Per essere chiari non si tratta di anteporre il “gatto selvaggio” allo sciopero ordinato, o il sabotaggio alla contrattazione di massa, bensì di individuare forme di lotta e obiettivi praticabili dentro la metropoli. Se, oggi, una forma di ricomposizione di classe è possibile, in maniera concreta, materiale e non ideale, questa lo è non andando a cercare una figura proletaria centrale la quale, sulla base dei rapporti di forza sanciti dalle sue lotte, è in grado di esercitare egemonia e direzione nei confronti di tutti gli altri settori di classe ma attraverso una pratica di lotta comune in grado di unificare, nei fatti, quell’insieme di figure produttive che possiamo definire lavoratori senza fissa dimora. Questo è, nei fatti, il nuovo che nasce. O lo si affronta o si rinuncia a qualunque ipotesi di organizzazione non solo politica ma semplicemente sindacale delle masse.
Ciò, per forza di cose, ha delle non secondarie ripercussioni anche sul piano strettamente politico, ovvero dell’organizzazione comunista. Se, come riteniamo, il partito non è un corpo scollegato dalla classe ma ne rappresenta la parte più cosciente e avanzata, allora l’analisi e la comprensione della composizione di classe diventa parte irrinunciabile della costituzione dell’organizzazione.
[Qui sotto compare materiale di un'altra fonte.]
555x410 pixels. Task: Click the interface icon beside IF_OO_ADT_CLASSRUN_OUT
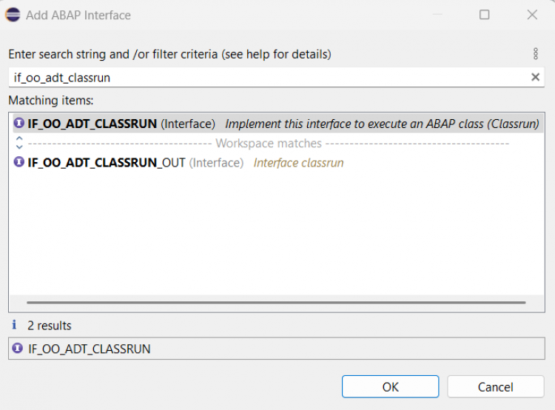pyautogui.click(x=19, y=162)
Dobbiamo, cioè, non aver paura di tirare le logiche conseguenze di quanto, ancorché forse in maniera non eccelsa, abbiamo, in alcune circostanze, provato a delineare sul piano dell’analisi. Qua si tratta di compiere un’operazione che, probabilmente per molti, ha la stessa valenza freudiana dell’uccisione del padre. In poche parole occorre liberarsi, una volta per tutte, del mostro sacro dell’unità di classe. Perché? Perché se non compiamo questo atto ci ritroveremo inevitabilmente ad andare a rimorchio, magari in maniera critica, con tutte le varianti possibili e immaginabili del riformismo e dell’opportunismo. Si vuole, con questo, sostenere che siamo per la disorganizzazione della classe e la sua frammentazione? Assolutamente no ma, ed è questo il punto, riteniamo che un’organizzazione che non delimiti, sin da subito, il suo referente di classe per  organizzarlo autonomamente è condannata sin da subito a una pratica codista e del tutto subordinata a pratiche e retoriche proprie del riformismo e dell’opportunismo. In altre parole, essa sarà costretta a rimanere subalterna alle politiche socialdemocratiche sostenute da quei settori dell’aristocrazia operaia i quali, per loro natura e condizioni materiali, non possono che essere proni al collaborazionismo di classe con quelle aree di borghesia imperialista in grado, per quanto oggi la cosa sia in gran parte illusoria e aleatoria, di garantirgli quote più o meno elevate di profitto.
Del resto, nel nostro Paese, quanto illusoria sia l’ipotesi dell’unità di classe è stata abbondantemente dimostrato nel corso degli anni ’70 del secolo scorso. In quel contesto la socialdemocrazia, pur ammantatasi della denominazione comunista, è stata tra le principali forze che hanno garantito l’affermarsi della controrivoluzione non solo attraverso lo spiccato collaborazionismo di classe ma partecipando attivamente alla lotta contro le forze rivoluzionarie e di classe. All’interno di tale logica e progetto si collocano esattamente i fautori della manifestazione a “difesa della Costituzione” del 12 ottobre.